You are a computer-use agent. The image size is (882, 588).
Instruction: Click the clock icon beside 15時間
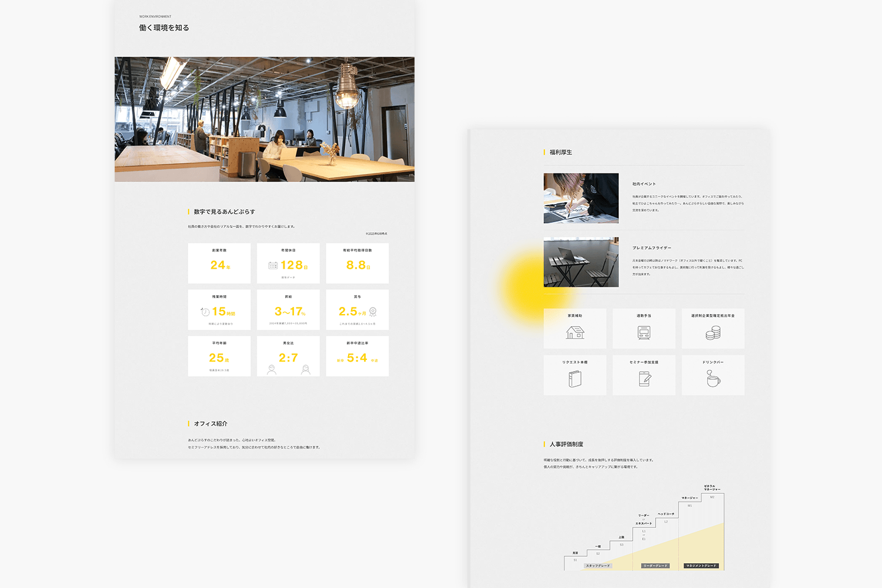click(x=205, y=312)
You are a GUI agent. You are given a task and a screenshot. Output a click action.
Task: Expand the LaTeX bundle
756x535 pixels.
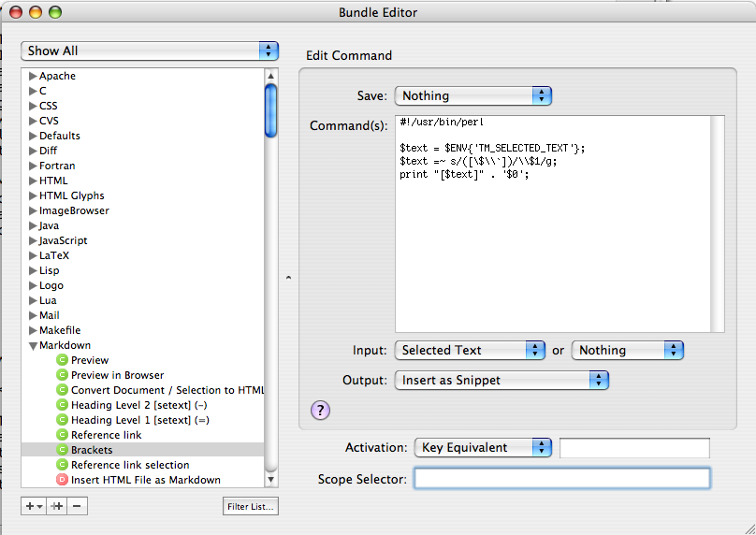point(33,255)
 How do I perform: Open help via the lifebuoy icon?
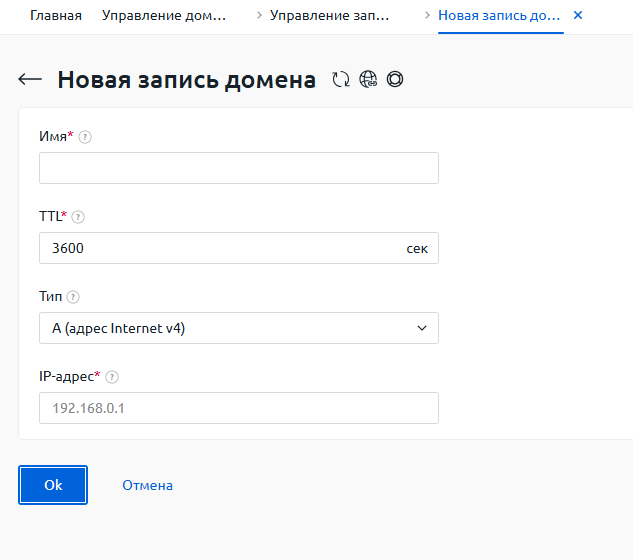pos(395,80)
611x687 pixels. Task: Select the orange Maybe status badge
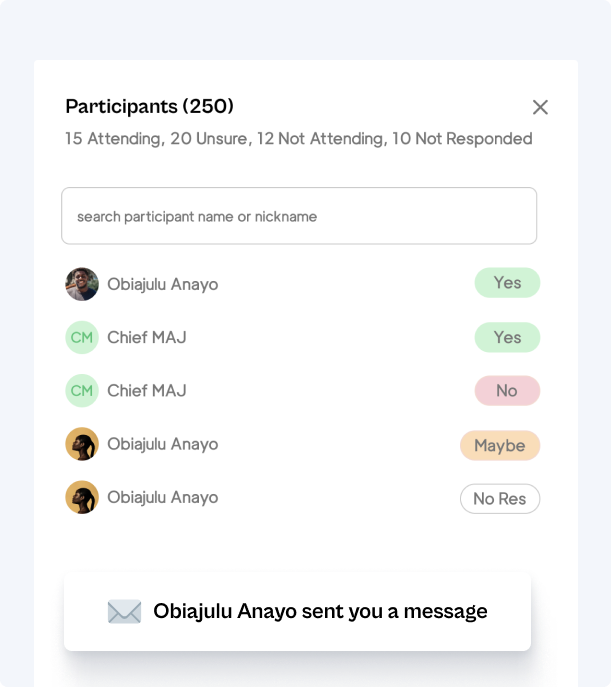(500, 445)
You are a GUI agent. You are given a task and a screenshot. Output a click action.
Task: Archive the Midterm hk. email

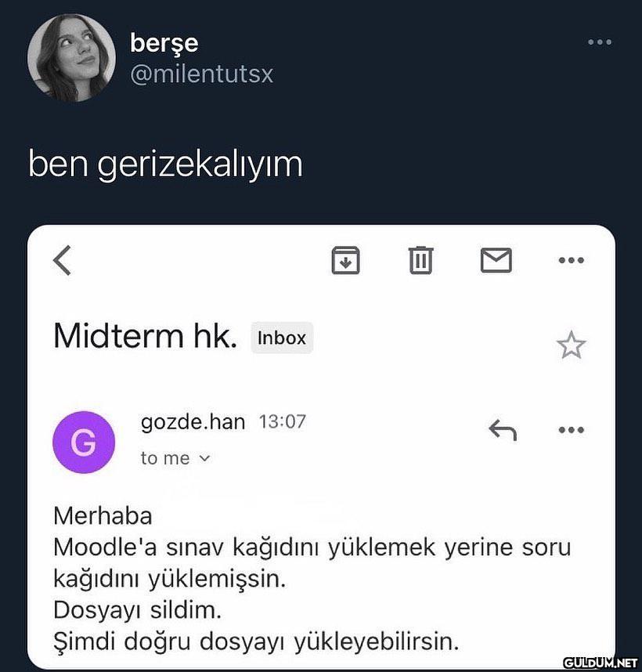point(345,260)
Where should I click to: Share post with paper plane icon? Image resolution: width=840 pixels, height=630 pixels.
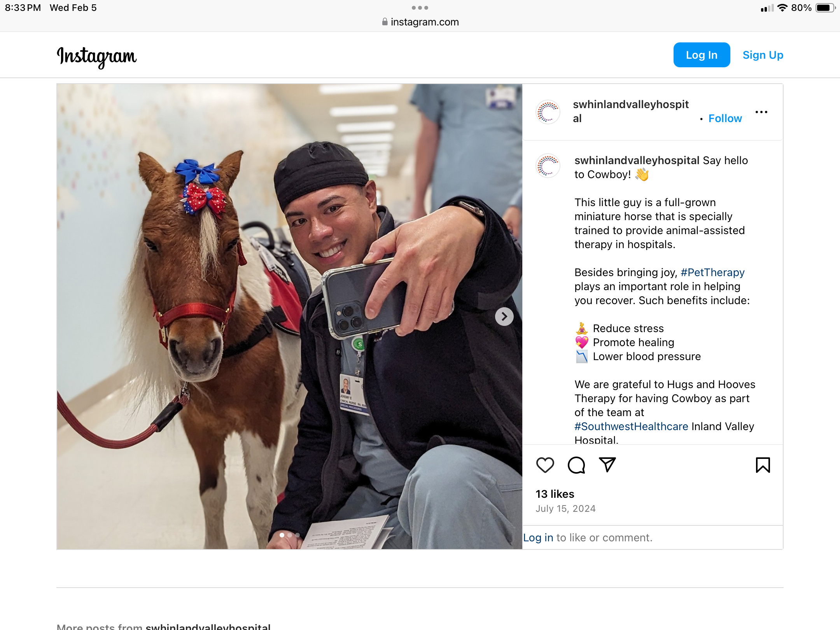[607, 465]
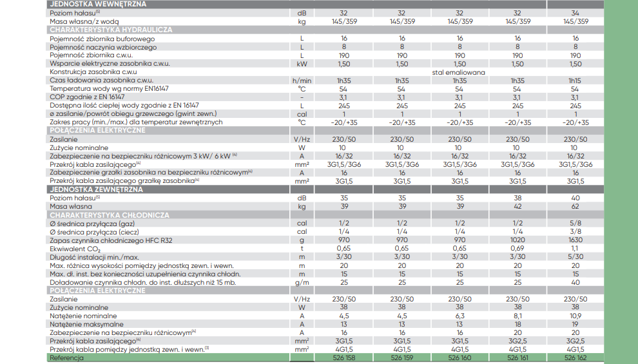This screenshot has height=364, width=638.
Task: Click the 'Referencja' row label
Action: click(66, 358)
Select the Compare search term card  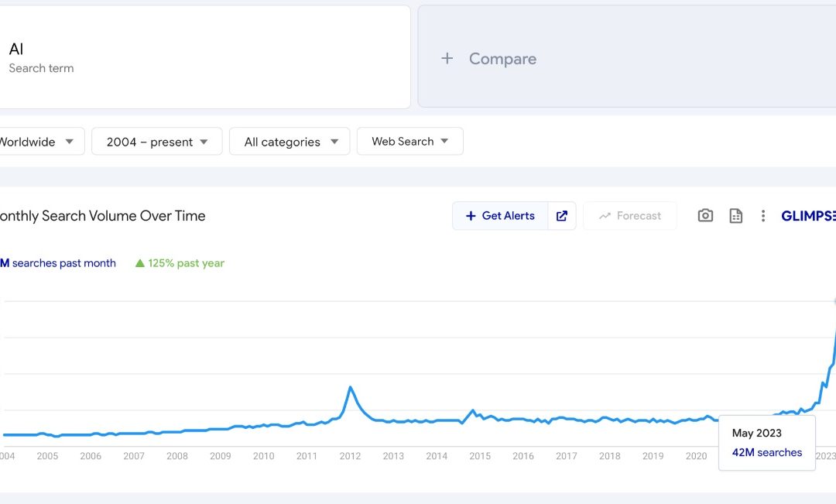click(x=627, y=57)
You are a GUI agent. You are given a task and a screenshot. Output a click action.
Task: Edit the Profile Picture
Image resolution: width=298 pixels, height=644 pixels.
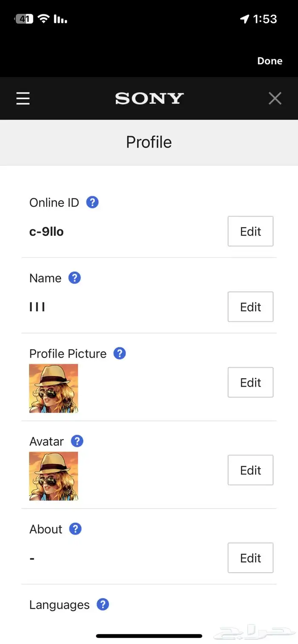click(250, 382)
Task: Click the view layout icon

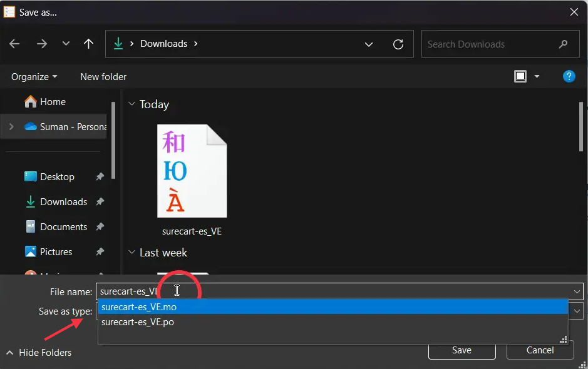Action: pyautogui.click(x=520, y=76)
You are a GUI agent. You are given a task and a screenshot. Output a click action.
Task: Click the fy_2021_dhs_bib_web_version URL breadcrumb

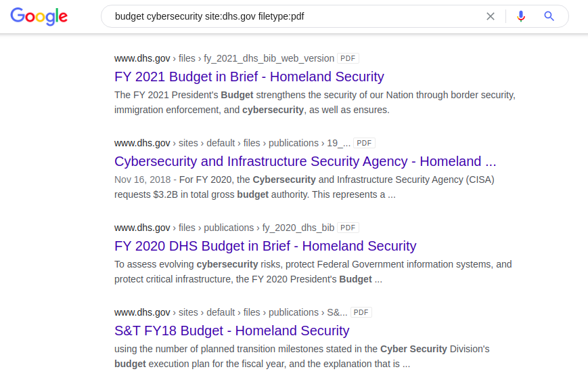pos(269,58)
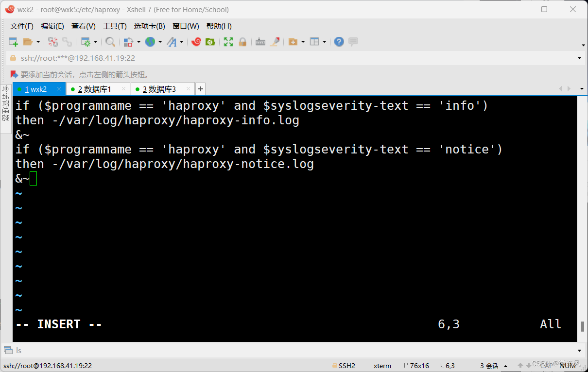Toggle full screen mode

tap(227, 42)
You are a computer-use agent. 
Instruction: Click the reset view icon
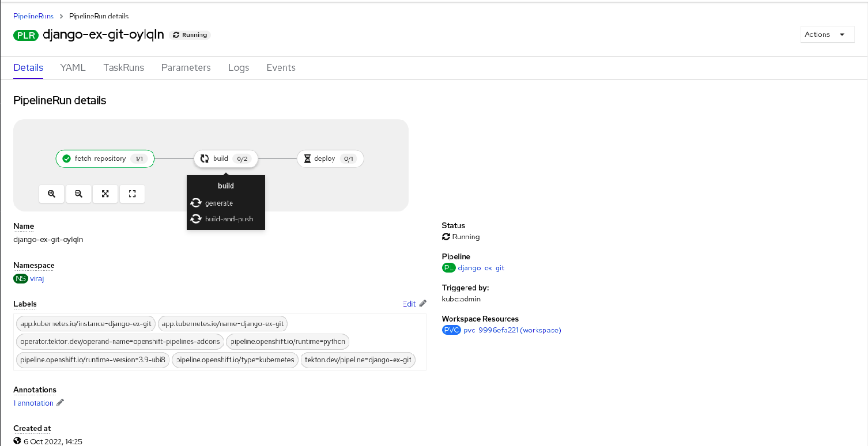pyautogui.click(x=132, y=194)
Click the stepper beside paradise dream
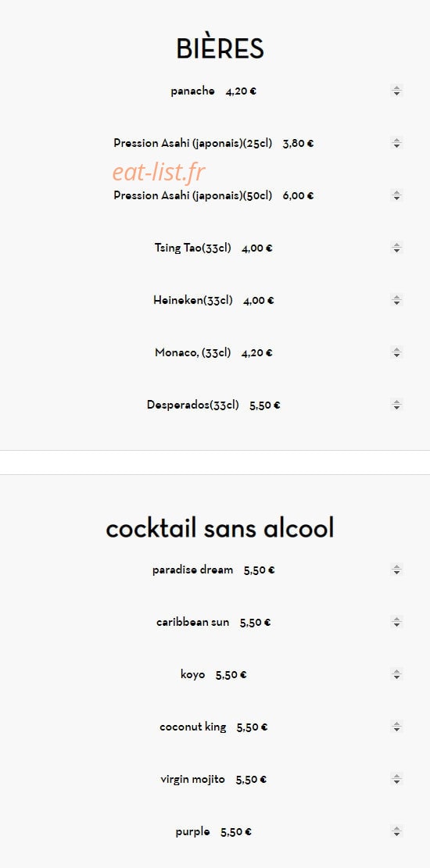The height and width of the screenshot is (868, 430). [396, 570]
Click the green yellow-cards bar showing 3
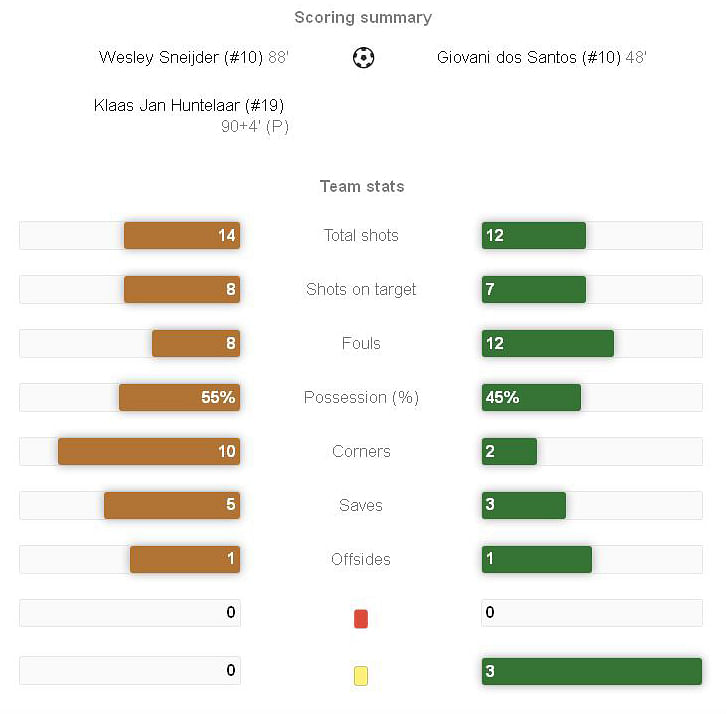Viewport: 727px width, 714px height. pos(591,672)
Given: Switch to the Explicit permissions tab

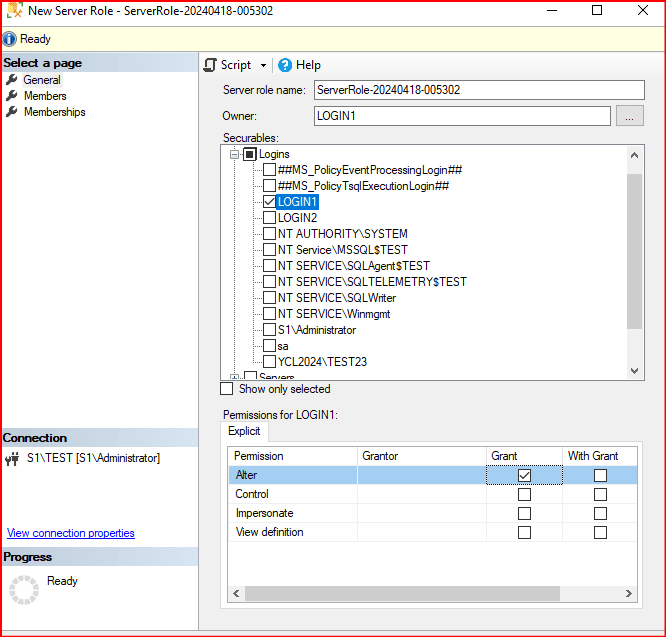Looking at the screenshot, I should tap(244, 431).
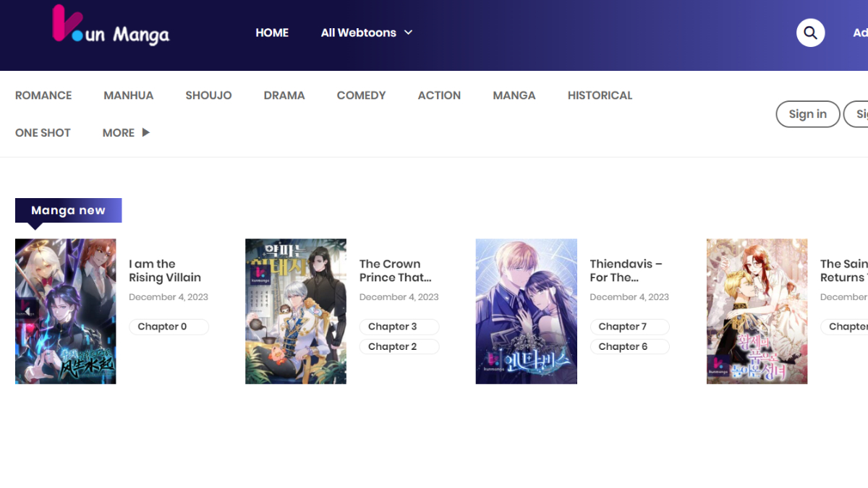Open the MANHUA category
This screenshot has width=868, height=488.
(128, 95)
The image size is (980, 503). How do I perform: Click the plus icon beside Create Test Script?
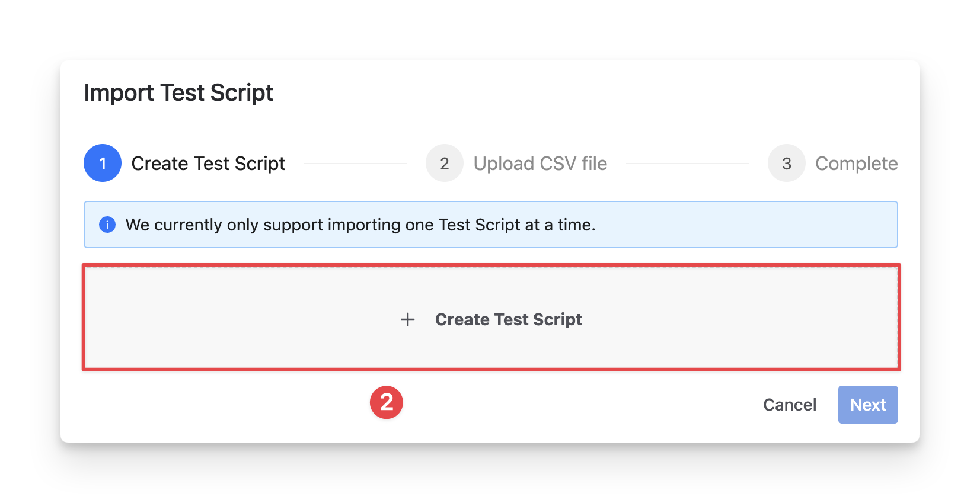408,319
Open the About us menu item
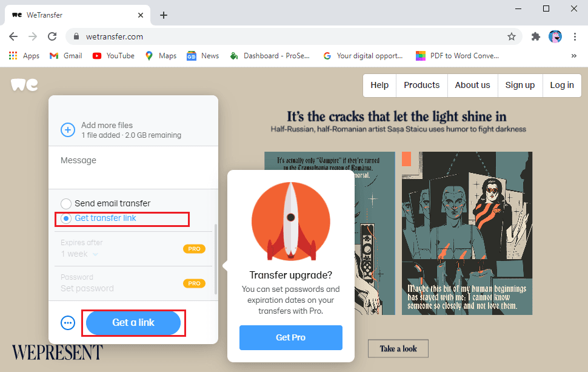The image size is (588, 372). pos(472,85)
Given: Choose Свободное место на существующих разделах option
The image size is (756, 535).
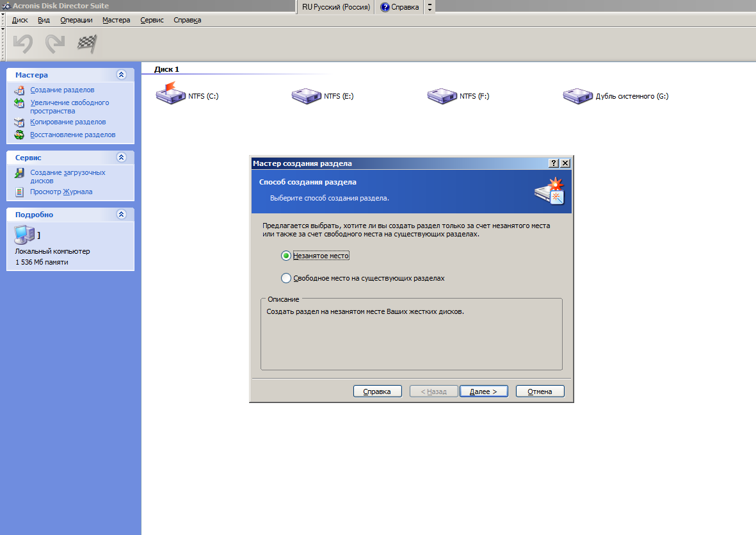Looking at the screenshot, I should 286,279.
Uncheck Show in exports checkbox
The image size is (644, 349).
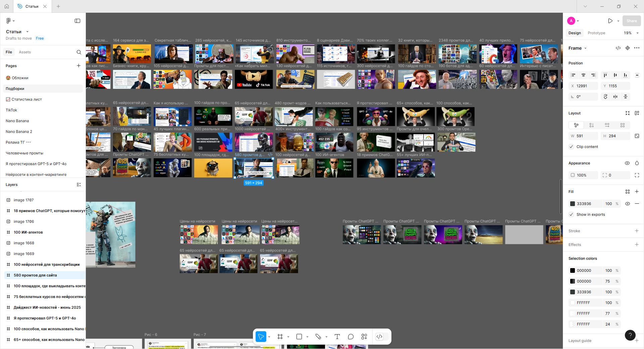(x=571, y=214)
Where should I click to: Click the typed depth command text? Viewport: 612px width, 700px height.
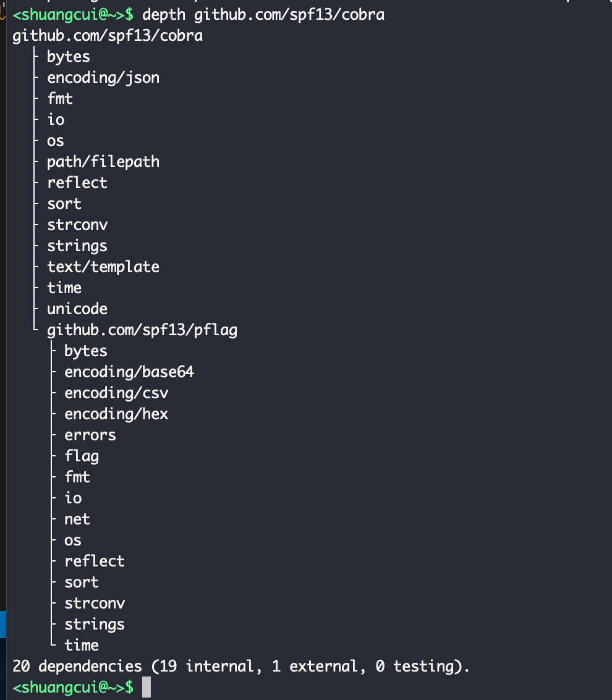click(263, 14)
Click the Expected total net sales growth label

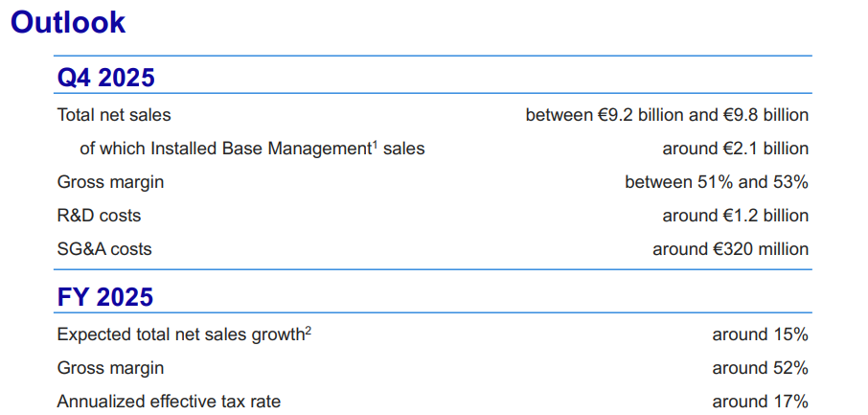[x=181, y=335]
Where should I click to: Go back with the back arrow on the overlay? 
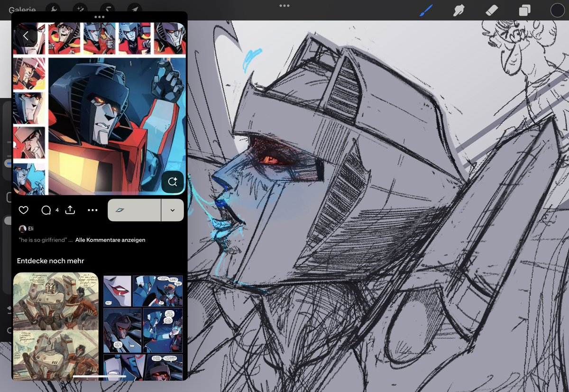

========================================================================

= TASK TO COMPLETE =
Your copy should run from the line that has "Uncheck Show in exports checkbox" through the last line above, exactly, with both ends in and pictures out.

= ANSWER SECTION =
Uncheck Show in exports checkbox
The image size is (644, 349).
(x=571, y=214)
Where should I click to: Click the typed depth command text? Viewport: 612px width, 700px height.
click(263, 14)
Click the Expected total net sales growth label

[x=181, y=335]
Where should I click to: Go back with the back arrow on the overlay? 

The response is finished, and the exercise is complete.